Nach einem weiteren Kaffee und zwanzig Dollar Bestechungsgeld, erzählte mir der Obdachlose die ganze Geschichte. Damals ging es James, der Name des Obdachlosen, gesundheitlich nicht gut. Er hatte sich das Bein verstaucht und kam nur sehr schwer von A nach B.
Einige Tage später traf er dann eine ehrenamtliche Helferin. Lauren, war auf dem ersten Blick eine warmherzige Person. Sie arbeitete in der Obdachlosenküche und James verstand sich schnell mit ihr. Irgendwann lud Lauren, James dann zu einem Treffen ein. Sie meinte damals, dass andere gleichgesinnte Menschen eine Religionsgemeinschaft gegründet hatten. James sollte zu einer abgelegenen Waldhütte kommen und an der Messe mitmachen. Natürlich war James skeptisch, aber Lauren lockte mit kostenlosen Essen und Kleidung. Abends ging James dann zur Hütte. Er erzählte mir, dass er sich im Wald eine Menge Zecken geholt hatte.
Dort angekommen traf er dann Lauren und zwei weitere Frauen an der Hütte an. Die Namen der beiden anderen Personen, kannte er nicht. Er berichtete jedoch, dass diese beiden fremden, ungefähr vierzig Jahre alt waren. Sie führten James und einen anderen Obdachlosen, Kevin, in die Hütte. Dort gab es dann tatsächlich etwas zu Essen.
Der Tisch war beladen mit Burgern, Fritten und Getränke. James kam das jedoch etwas dubios vor. Wieso sollte man mitten im Wald, zwei fremde Obdachlose beköstigen? Der andere Obdachlose stürzte sich sofort auf das Essen und schaufelte sich das Fast Food in den Magen. James beobachtete das Geschehen und wollte sich gerade ebenfalls das Essen in den Rachen schaufeln. Dabei bemerkte er jedoch die drei Frauen. Sie standen in der Ecke der Hütte dicht beisammen. James erzählte mir, wie die drei Frauen einfach nur stumm dastanden. Auf deren Gesichtern war ein grauenhaftes, verzehrtes Lächeln. Sie schauten auf Kevin und dann hoben alle drei synchron den Kopf und schauten James an. Ihre Gesichter waren zu grausigen Fratzen gefroren. Und dann sah er es. Aus deren Köpfen wuchsen Hörner, ihre Hälse verlängerten sich und ihre Augen wurden tiefschwarz. Ihre Münder öffneten sich und zum Vorschein kamen Nadelförmige Zähne.

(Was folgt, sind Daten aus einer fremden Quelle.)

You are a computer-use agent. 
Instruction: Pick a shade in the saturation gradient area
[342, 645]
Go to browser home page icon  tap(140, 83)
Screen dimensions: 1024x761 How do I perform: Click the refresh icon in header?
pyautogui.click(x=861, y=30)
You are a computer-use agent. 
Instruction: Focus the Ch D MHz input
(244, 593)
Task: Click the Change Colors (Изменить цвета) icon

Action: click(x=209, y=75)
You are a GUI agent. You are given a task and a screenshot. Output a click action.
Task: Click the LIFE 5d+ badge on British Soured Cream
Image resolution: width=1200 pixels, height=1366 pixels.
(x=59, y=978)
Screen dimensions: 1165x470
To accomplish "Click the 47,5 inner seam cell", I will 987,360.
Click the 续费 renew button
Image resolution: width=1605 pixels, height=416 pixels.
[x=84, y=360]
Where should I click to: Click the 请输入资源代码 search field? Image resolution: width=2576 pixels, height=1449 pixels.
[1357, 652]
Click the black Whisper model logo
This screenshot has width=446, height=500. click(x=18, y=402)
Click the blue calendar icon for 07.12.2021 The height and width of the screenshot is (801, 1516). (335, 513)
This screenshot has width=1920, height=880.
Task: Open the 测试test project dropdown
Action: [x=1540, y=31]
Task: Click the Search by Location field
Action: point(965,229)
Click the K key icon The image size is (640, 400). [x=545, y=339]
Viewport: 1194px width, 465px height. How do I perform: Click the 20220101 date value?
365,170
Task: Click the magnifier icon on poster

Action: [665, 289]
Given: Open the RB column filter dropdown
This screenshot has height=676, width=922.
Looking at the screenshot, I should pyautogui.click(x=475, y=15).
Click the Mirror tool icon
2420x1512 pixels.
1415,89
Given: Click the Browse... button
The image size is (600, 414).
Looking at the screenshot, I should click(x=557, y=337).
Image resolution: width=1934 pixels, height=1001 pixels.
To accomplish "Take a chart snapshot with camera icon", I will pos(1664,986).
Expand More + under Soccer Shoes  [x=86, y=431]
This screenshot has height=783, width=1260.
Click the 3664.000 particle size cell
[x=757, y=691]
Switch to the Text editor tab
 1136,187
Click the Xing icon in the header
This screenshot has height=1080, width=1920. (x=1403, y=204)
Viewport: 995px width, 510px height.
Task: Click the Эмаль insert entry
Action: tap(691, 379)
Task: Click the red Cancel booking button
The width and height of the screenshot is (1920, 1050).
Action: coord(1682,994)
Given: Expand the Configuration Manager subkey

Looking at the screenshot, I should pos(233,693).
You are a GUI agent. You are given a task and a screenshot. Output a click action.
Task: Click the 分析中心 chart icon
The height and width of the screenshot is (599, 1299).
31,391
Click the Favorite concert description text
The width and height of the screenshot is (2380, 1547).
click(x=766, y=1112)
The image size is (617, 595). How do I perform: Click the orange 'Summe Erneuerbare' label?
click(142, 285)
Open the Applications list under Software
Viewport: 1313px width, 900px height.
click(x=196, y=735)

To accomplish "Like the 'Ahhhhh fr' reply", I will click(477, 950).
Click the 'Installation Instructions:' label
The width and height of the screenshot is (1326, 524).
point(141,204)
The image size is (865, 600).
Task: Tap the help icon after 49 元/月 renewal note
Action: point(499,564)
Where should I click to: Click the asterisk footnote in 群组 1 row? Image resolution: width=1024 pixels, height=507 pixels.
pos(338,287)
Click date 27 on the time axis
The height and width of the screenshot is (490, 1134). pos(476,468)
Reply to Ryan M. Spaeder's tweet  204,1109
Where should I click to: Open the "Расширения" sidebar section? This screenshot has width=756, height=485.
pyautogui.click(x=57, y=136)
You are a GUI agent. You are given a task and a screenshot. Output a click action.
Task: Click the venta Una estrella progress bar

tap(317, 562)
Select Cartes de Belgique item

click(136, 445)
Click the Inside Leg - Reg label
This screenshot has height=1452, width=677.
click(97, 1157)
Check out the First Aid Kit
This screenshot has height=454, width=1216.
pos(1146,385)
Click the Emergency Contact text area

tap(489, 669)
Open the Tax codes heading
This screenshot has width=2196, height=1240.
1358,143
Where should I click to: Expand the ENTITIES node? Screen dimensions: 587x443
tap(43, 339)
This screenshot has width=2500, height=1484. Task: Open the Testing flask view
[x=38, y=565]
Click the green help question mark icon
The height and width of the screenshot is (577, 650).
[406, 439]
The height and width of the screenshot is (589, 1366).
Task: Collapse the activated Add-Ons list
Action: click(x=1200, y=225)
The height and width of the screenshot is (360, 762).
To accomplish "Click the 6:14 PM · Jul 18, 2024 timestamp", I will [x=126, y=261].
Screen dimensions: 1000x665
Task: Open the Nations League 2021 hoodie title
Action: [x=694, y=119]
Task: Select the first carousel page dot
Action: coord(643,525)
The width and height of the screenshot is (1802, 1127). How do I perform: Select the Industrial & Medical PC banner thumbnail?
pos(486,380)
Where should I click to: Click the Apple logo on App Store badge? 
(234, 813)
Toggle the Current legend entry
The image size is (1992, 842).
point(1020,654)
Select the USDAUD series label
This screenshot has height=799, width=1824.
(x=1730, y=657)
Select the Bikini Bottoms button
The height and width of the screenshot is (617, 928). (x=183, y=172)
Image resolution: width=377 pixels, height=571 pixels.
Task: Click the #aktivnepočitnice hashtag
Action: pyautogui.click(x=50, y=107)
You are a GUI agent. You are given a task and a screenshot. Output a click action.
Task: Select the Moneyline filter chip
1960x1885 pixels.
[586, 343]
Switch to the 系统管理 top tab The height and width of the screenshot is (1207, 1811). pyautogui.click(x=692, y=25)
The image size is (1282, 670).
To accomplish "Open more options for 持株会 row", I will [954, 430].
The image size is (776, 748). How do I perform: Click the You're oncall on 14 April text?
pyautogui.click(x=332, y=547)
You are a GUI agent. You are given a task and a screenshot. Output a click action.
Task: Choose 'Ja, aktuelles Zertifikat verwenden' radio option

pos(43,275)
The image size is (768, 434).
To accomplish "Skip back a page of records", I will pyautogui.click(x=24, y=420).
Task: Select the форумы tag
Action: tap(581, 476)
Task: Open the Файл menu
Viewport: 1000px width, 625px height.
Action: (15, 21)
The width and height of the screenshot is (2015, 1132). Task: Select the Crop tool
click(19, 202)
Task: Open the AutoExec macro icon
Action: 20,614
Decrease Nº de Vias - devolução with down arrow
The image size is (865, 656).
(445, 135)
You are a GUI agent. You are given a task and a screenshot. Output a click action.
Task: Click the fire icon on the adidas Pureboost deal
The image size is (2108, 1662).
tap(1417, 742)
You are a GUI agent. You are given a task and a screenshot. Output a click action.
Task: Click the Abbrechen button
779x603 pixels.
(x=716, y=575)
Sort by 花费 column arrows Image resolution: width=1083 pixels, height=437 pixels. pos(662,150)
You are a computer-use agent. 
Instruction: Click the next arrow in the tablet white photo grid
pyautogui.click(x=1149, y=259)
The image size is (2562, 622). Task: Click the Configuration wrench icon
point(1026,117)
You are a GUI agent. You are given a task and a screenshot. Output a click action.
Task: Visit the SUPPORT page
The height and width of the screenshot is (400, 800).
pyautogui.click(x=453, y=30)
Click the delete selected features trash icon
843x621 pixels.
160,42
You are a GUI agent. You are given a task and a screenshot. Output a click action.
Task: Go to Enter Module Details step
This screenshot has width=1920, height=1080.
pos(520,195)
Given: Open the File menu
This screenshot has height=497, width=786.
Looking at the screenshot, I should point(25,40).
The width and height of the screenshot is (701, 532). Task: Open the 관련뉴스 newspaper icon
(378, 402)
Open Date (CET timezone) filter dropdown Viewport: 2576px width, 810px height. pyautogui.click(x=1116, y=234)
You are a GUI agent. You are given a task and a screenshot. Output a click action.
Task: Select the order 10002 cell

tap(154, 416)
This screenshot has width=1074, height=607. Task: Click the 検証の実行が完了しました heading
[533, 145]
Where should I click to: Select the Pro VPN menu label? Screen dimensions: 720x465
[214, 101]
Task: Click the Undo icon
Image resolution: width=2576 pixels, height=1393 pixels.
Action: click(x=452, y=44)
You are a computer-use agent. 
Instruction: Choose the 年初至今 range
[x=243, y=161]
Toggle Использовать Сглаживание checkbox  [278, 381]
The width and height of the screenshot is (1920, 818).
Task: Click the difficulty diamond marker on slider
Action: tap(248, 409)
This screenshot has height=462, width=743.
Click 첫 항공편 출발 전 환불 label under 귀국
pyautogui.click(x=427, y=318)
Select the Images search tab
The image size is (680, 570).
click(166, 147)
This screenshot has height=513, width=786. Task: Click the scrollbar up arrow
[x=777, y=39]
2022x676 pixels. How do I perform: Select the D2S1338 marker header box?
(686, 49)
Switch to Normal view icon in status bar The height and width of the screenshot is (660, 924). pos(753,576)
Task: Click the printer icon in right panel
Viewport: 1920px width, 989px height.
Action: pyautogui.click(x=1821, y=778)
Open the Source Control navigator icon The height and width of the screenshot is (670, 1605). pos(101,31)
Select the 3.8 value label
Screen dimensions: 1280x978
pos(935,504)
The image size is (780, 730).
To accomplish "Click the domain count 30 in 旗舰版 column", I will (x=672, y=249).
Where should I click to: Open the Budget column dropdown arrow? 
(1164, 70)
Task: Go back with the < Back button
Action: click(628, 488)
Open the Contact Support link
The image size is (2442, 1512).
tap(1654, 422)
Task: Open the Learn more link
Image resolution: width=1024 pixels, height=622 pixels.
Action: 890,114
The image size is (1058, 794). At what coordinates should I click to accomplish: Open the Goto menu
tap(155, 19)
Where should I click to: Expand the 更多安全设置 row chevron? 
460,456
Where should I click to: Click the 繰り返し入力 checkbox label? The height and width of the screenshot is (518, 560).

Das war dann doch zu viel für James. Mit verstauchtem Bein rannte er aus der Hütte und verschwand im Buch. Er spürte, wie er verfolgt wurde, konnte jedoch rasch entkommen. Für James war der Wald kein Problem. Er war damals in Vietnam und musste sich tagelang vor den Vietkong verstecken. Noch während er durch den Busch rannte, hörte er einen schrillen Schrei. Kevin.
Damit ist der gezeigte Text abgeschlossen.